The choice of the new pope surprised me and therefore I was not in a hurry to write these lines. We need slow reflection rather than speed, which tends to turn into superficiality and approximation. I do not know Cardinal Prevost personally or anything about him before the conclave.
I had seen his name among the papabili, but I wrote him off because I thought no pope could come from the United States, the great superpower now more than ever disliked by many countries in the world. I had read that he had taken Peruvian citizenship and that he had a strong bond with the South American episcopate, but Latin America, I thought, had already had its own pope.
Instead, to my mind it was the time for Asia, and for reasons that seemed valid to me. Excellent candidates came from Asia. But now I realise how inadequate my predictions were, based too much on the need for the Church to adopt a global strategy.
Other observers are now making the same mistake, strongly emphasising the pope's nationality as if that were the most important thing about him, or even considering his election as a response to President Trump. The cardinals certainly did not stoop so low.
I am convinced that Cardinal Prevost was elected for his human, cultural, intellectual, spiritual, pastoral and missionary qualities. These are the only things that really matter, since no one in the Church is a foreigner or valued for his or her origin.
I believe that the cardinals did not think that continents should take turns to express a pope: they simply chose the person they considered the best.
Prevost was not a public figure, but I believe that he made himself known to many in the years of service in Rome as prior general of the Augustinians first and then as prefect of the Dicastery of Bishops, leaving, without much fanfare, a positive trace in the soul of those who knew him and then elected him.

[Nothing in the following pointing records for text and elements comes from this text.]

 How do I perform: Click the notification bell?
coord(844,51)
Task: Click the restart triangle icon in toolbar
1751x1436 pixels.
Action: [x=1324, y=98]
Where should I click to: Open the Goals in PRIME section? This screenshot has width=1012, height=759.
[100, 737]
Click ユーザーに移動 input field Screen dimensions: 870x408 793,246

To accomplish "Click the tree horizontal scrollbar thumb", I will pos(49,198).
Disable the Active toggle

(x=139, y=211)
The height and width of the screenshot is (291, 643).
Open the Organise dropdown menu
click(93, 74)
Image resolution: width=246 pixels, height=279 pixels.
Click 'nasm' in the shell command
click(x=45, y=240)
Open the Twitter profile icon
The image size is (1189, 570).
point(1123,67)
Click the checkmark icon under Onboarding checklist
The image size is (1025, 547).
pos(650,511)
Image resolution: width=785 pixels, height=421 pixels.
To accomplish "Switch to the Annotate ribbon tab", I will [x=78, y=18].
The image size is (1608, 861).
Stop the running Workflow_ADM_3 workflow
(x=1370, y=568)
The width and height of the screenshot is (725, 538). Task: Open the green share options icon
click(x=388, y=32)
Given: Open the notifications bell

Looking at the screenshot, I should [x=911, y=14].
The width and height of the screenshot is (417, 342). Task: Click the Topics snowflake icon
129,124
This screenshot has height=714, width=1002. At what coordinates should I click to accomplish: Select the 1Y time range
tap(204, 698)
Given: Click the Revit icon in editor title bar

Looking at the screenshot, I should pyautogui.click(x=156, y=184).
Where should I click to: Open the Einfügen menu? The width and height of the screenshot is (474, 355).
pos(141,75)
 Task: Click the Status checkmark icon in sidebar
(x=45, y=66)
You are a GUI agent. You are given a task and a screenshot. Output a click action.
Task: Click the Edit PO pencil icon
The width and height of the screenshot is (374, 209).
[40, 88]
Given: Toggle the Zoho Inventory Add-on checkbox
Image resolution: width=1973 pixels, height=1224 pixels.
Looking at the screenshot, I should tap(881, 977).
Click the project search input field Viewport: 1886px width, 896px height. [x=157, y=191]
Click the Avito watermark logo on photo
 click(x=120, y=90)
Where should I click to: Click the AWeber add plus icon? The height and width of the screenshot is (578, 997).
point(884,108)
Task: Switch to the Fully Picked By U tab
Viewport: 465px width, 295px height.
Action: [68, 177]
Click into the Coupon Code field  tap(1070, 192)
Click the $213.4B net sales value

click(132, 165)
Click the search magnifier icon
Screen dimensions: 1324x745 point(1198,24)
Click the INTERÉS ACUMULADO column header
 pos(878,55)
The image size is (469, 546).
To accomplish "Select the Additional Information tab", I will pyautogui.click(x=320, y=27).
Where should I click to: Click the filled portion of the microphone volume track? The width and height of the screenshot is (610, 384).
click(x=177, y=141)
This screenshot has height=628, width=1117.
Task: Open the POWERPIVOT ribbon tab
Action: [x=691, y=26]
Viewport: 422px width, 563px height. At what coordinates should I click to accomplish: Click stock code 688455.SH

The pope's first word was peace, the same one pronounced by the Risen Jesus and echoed on the night of his birth. Peace qualified with very evocative adjectives, disarmed and disarming, about which we have already written.
He chose the name Leo in reference to Leo XIII who, in order to meet the challenges of the Industrial Revolution, inaugurated the Church’s social doctrine, a legacy of teachings (my words) still mostly unknown and unapplied.
Today we are being dragged into the irresistible revolution of artificial intelligence, with deep anthropological and social consequences; therefore, like Leo XIII, the new pope will focus on the issues of social justice, human dignity, and work.
In short: a programme for justice and peace is emerging. The pope wants to commit himself, the Church and the whole of humanity to realise these two fundamental goods that derive from the proclamation of the Gospel.
Yet, however suggestive and well motivated the name Leo may be, it is, in my opinion, rather distant and only immediately significant to but a few. Perhaps there are other very personal devotional reasons, but I believe above all that the pope chose this unexpected name as an act of very personal and intimate freedom, especially from the influences and expectations that the names of the most recent popes carry with them.
The emotion and shyness of his first appearance make me think of a man who is aware of his limits, but who is also capable of being sincerely free, none but himself.
He is the fourteenth pope to be called Leo. It seems to me that he does not want to act as the forerunner of something new, but more simply be part of a thousand-year-old history of faith that preceded him and that will follow him, one that comes from afar and that will continue even after he is gone.